Stored items from a collection
-------------------------
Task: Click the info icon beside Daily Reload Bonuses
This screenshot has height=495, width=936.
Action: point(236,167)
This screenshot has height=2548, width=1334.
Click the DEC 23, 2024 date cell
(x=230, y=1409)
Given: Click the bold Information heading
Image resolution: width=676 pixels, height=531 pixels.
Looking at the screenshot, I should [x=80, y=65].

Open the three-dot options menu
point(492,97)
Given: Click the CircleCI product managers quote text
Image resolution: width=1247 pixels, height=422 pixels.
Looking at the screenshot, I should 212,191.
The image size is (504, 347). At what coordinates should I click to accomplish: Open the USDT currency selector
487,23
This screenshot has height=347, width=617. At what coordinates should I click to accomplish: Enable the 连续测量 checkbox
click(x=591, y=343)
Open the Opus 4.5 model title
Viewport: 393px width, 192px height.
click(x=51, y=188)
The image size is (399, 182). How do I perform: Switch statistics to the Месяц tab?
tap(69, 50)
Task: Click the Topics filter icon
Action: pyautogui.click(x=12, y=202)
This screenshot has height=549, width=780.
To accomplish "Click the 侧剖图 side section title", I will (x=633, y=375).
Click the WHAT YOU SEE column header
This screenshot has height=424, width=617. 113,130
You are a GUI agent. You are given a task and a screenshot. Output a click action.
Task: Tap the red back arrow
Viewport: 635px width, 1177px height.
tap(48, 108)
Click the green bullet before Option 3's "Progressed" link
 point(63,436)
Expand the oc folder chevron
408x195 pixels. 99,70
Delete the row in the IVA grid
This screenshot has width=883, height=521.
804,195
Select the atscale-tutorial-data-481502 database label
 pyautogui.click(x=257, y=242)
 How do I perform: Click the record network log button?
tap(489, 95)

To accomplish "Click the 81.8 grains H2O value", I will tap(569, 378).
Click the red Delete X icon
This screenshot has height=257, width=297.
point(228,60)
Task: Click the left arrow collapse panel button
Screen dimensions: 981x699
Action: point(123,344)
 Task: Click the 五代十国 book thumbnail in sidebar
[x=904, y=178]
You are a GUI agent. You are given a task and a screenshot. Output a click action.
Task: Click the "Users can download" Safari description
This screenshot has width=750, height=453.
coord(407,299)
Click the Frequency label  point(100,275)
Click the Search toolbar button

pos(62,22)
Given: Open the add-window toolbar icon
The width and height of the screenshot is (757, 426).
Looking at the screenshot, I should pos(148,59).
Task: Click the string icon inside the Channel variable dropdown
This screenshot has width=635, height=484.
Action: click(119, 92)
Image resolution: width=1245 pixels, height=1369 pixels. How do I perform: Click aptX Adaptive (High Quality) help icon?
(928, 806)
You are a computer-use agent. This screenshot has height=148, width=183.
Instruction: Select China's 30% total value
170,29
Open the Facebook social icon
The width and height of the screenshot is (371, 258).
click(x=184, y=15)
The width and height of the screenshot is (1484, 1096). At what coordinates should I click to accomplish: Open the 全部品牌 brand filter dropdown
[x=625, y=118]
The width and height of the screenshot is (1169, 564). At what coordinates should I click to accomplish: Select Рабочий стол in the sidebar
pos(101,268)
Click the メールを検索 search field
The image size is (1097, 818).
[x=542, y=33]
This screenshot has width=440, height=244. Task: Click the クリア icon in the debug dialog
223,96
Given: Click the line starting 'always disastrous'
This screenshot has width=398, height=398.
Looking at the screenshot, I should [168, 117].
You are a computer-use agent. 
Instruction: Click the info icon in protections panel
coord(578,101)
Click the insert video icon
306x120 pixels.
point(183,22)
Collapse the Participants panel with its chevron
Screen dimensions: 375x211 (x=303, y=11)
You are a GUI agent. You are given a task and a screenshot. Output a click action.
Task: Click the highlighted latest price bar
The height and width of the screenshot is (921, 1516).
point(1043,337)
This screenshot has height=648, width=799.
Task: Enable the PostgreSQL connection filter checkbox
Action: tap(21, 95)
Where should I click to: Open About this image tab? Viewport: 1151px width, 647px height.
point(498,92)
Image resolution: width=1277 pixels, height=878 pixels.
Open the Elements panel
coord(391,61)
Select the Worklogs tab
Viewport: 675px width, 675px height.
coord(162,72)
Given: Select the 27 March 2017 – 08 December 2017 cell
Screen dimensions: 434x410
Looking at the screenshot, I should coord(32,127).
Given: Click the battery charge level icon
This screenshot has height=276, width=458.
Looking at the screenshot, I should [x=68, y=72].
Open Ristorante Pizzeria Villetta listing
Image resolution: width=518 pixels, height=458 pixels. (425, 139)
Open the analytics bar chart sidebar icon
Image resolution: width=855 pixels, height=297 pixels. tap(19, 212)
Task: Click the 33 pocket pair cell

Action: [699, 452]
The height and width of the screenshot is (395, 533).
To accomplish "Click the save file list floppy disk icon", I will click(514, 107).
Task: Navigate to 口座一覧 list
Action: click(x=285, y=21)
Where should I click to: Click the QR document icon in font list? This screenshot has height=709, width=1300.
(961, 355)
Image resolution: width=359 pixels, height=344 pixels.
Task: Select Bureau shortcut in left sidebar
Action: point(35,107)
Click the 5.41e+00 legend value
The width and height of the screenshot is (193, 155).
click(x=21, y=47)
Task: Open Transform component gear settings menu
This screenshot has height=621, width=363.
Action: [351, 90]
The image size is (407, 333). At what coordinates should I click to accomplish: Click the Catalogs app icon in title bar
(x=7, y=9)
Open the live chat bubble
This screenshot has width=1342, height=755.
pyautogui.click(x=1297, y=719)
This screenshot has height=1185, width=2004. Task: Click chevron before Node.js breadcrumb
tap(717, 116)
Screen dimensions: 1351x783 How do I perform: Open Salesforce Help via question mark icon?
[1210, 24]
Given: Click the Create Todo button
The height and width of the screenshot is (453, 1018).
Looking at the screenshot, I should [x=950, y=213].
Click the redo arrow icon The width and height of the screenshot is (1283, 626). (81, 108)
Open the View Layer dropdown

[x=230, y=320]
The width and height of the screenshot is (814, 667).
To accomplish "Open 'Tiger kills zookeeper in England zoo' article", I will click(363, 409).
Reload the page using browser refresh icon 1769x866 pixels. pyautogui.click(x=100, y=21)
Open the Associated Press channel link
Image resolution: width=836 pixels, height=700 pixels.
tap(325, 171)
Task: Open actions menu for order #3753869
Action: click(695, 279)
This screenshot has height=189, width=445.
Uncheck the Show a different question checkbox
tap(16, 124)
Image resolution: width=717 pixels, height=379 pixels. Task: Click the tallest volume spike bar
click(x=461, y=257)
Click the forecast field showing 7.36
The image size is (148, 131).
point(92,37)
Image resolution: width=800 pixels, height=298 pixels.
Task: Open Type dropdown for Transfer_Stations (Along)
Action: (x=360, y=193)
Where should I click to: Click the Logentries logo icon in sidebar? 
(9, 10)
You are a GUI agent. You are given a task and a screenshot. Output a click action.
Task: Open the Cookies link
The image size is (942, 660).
-------------------------
- [Task directions]
Could you format the lines above as a JSON list of strings, one string per line, with blank lines omitted?

- [Final result]
[
  "Task: Click the info icon beside Daily Reload Bonuses",
  "This screenshot has height=495, width=936.",
  "Action: point(236,167)",
  "This screenshot has height=2548, width=1334.",
  "Click the DEC 23, 2024 date cell",
  "(x=230, y=1409)",
  "Given: Click the bold Information heading",
  "Image resolution: width=676 pixels, height=531 pixels.",
  "Looking at the screenshot, I should [x=80, y=65].",
  "Open the three-dot options menu",
  "point(492,97)",
  "Given: Click the CircleCI product managers quote text",
  "Image resolution: width=1247 pixels, height=422 pixels.",
  "Looking at the screenshot, I should 212,191.",
  "The image size is (504, 347). At what coordinates should I click to accomplish: Open the USDT currency selector",
  "487,23",
  "This screenshot has height=347, width=617. At what coordinates should I click to accomplish: Enable the 连续测量 checkbox",
  "click(x=591, y=343)",
  "Open the Opus 4.5 model title",
  "Viewport: 393px width, 192px height.",
  "click(x=51, y=188)",
  "The image size is (399, 182). How do I perform: Switch statistics to the Месяц tab?",
  "tap(69, 50)",
  "Task: Click the Topics filter icon",
  "Action: pyautogui.click(x=12, y=202)",
  "This screenshot has height=549, width=780.",
  "To accomplish \"Click the 侧剖图 side section title\", I will (x=633, y=375).",
  "Click the WHAT YOU SEE column header",
  "This screenshot has height=424, width=617. 113,130",
  "You are a GUI agent. You are given a task and a screenshot. Output a click action.",
  "Task: Tap the red back arrow",
  "Viewport: 635px width, 1177px height.",
  "tap(48, 108)",
  "Click the green bullet before Option 3's \"Progressed\" link",
  " point(63,436)",
  "Expand the oc folder chevron",
  "408x195 pixels. 99,70",
  "Delete the row in the IVA grid",
  "This screenshot has width=883, height=521.",
  "804,195",
  "Select the atscale-tutorial-data-481502 database label",
  " pyautogui.click(x=257, y=242)",
  " How do I perform: Click the record network log button?",
  "tap(489, 95)",
  "To accomplish \"Click the 81.8 grains H2O value\", I will tap(569, 378).",
  "Click the red Delete X icon",
  "This screenshot has height=257, width=297.",
  "point(228,60)",
  "Task: Click the left arrow collapse panel button",
  "Screen dimensions: 981x699",
  "Action: point(123,344)",
  " Task: Click the 五代十国 book thumbnail in sidebar",
  "[x=904, y=178]",
  "You are a GUI agent. You are given a task and a screenshot. Output a click action.",
  "Task: Click the \"Users can download\" Safari description",
  "This screenshot has width=750, height=453.",
  "coord(407,299)",
  "Click the Frequency label  point(100,275)",
  "Click the Search toolbar button",
  "pos(62,22)",
  "Given: Open the add-window toolbar icon",
  "The width and height of the screenshot is (757, 426).",
  "Looking at the screenshot, I should pos(148,59).",
  "Task: Click the string icon inside the Channel variable dropdown",
  "This screenshot has width=635, height=484.",
  "Action: click(119, 92)",
  "Image resolution: width=1245 pixels, height=1369 pixels. How do I perform: Click aptX Adaptive (High Quality) help icon?",
  "(928, 806)",
  "You are a computer-use agent. This screenshot has height=148, width=183.",
  "Instruction: Select China's 30% total value",
  "170,29",
  "Open the Facebook social icon",
  "The width and height of the screenshot is (371, 258).",
  "click(x=184, y=15)",
  "The width and height of the screenshot is (1484, 1096). At what coordinates should I click to accomplish: Open the 全部品牌 brand filter dropdown",
  "[x=625, y=118]",
  "The width and height of the screenshot is (1169, 564). At what coordinates should I click to accomplish: Select Рабочий стол in the sidebar",
  "pos(101,268)",
  "Click the メールを検索 search field",
  "The image size is (1097, 818).",
  "[x=542, y=33]",
  "This screenshot has width=440, height=244. Task: Click the クリア icon in the debug dialog",
  "223,96",
  "Given: Click the line starting 'always disastrous'",
  "This screenshot has width=398, height=398.",
  "Looking at the screenshot, I should [168, 117].",
  "You are a computer-use agent. ",
  "Instruction: Click the info icon in protections panel",
  "coord(578,101)",
  "Click the insert video icon",
  "306x120 pixels.",
  "point(183,22)",
  "Collapse the Participants panel with its chevron",
  "Screen dimensions: 375x211 (x=303, y=11)",
  "You are a GUI agent. You are given a task and a screenshot. Output a click action.",
  "Task: Click the highlighted latest price bar",
  "The height and width of the screenshot is (921, 1516).",
  "point(1043,337)",
  "This screenshot has height=648, width=799.",
  "Task: Enable the PostgreSQL connection filter checkbox",
  "Action: tap(21, 95)",
  "Where should I click to: Open About this image tab? Viewport: 1151px width, 647px height.",
  "point(498,92)",
  "Image resolution: width=1277 pixels, height=878 pixels.",
  "Open the Elements panel",
  "coord(391,61)",
  "Select the Worklogs tab",
  "Viewport: 675px width, 675px height.",
  "coord(162,72)",
  "Given: Select the 27 March 2017 – 08 December 2017 cell",
  "Screen dimensions: 434x410",
  "Looking at the screenshot, I should coord(32,127).",
  "Given: Click the battery charge level icon",
  "This screenshot has height=276, width=458.",
  "Looking at the screenshot, I should [x=68, y=72].",
  "Open Ristorante Pizzeria Villetta listing",
  "Image resolution: width=518 pixels, height=458 pixels. (425, 139)",
  "Open the analytics bar chart sidebar icon",
  "Image resolution: width=855 pixels, height=297 pixels. tap(19, 212)",
  "Task: Click the 33 pocket pair cell",
  "Action: [699, 452]",
  "The height and width of the screenshot is (395, 533).",
  "To accomplish \"Click the save file list floppy disk icon\", I will click(514, 107).",
  "Task: Navigate to 口座一覧 list",
  "Action: click(x=285, y=21)",
  "Where should I click to: Click the QR document icon in font list? This screenshot has height=709, width=1300.",
  "(961, 355)",
  "Image resolution: width=359 pixels, height=344 pixels.",
  "Task: Select Bureau shortcut in left sidebar",
  "Action: point(35,107)",
  "Click the 5.41e+00 legend value",
  "The width and height of the screenshot is (193, 155).",
  "click(x=21, y=47)",
  "Task: Open Transform component gear settings menu",
  "This screenshot has height=621, width=363.",
  "Action: [351, 90]",
  "The image size is (407, 333). At what coordinates should I click to accomplish: Click the Catalogs app icon in title bar",
  "(x=7, y=9)",
  "Open the live chat bubble",
  "This screenshot has width=1342, height=755.",
  "pyautogui.click(x=1297, y=719)",
  "This screenshot has height=1185, width=2004. Task: Click chevron before Node.js breadcrumb",
  "tap(717, 116)",
  "Screen dimensions: 1351x783 How do I perform: Open Salesforce Help via question mark icon?",
  "[1210, 24]",
  "Given: Click the Create Todo button",
  "The height and width of the screenshot is (453, 1018).",
  "Looking at the screenshot, I should [x=950, y=213].",
  "Click the redo arrow icon The width and height of the screenshot is (1283, 626). (81, 108)",
  "Open the View Layer dropdown",
  "[x=230, y=320]",
  "The width and height of the screenshot is (814, 667).",
  "To accomplish \"Open 'Tiger kills zookeeper in England zoo' article\", I will click(363, 409).",
  "Reload the page using browser refresh icon 1769x866 pixels. pyautogui.click(x=100, y=21)",
  "Open the Associated Press channel link",
  "Image resolution: width=836 pixels, height=700 pixels.",
  "tap(325, 171)",
  "Task: Open actions menu for order #3753869",
  "Action: click(695, 279)",
  "This screenshot has height=189, width=445.",
  "Uncheck the Show a different question checkbox",
  "tap(16, 124)",
  "Image resolution: width=717 pixels, height=379 pixels. Task: Click the tallest volume spike bar",
  "click(x=461, y=257)",
  "Click the forecast field showing 7.36",
  "The image size is (148, 131).",
  "point(92,37)",
  "Image resolution: width=800 pixels, height=298 pixels.",
  "Task: Open Type dropdown for Transfer_Stations (Along)",
  "Action: (x=360, y=193)",
  "Where should I click to: Click the Logentries logo icon in sidebar? ",
  "(9, 10)",
  "You are a GUI agent. You are given a task and a screenshot. Output a click action.",
  "Task: Open the Cookies link",
  "The image size is (942, 660)."
]